**WHAT THE EXERCISE ASKS**
Please repeat all of the data below word for word, leaving the pictures out of your answer.

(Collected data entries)
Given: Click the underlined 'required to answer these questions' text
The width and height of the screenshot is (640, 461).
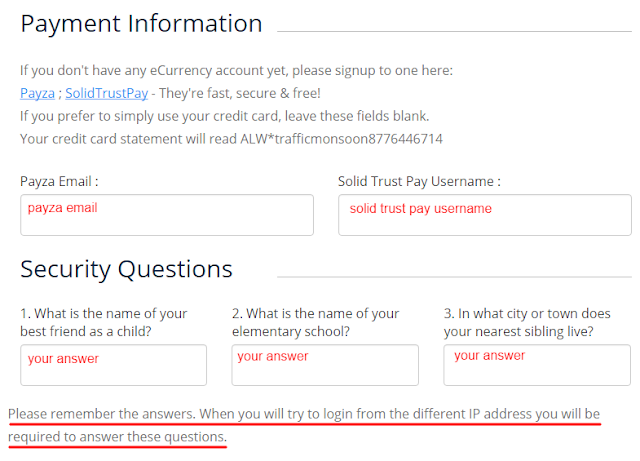Looking at the screenshot, I should point(117,437).
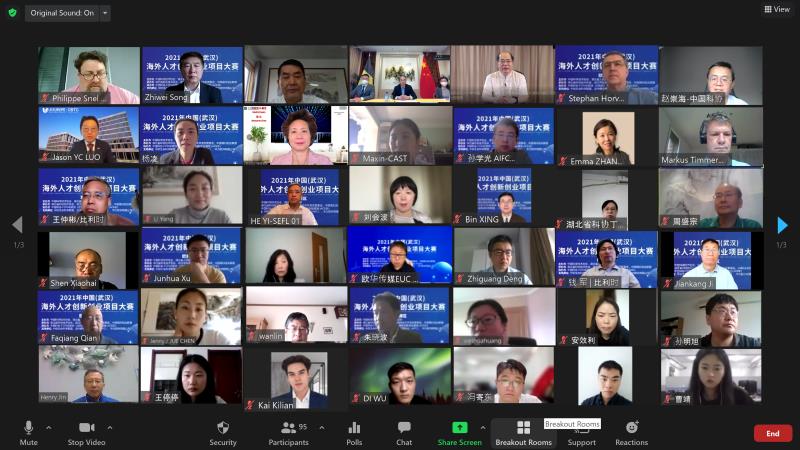Expand video options arrow next to Stop Video
This screenshot has width=800, height=450.
tap(110, 428)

**SOLUTION FOR THIS TASK**
Given: Click the underlined 'required to answer these questions' text
The width and height of the screenshot is (640, 461).
Looking at the screenshot, I should point(117,437).
Expand video options arrow next to Stop Video
This screenshot has width=800, height=450.
tap(110, 428)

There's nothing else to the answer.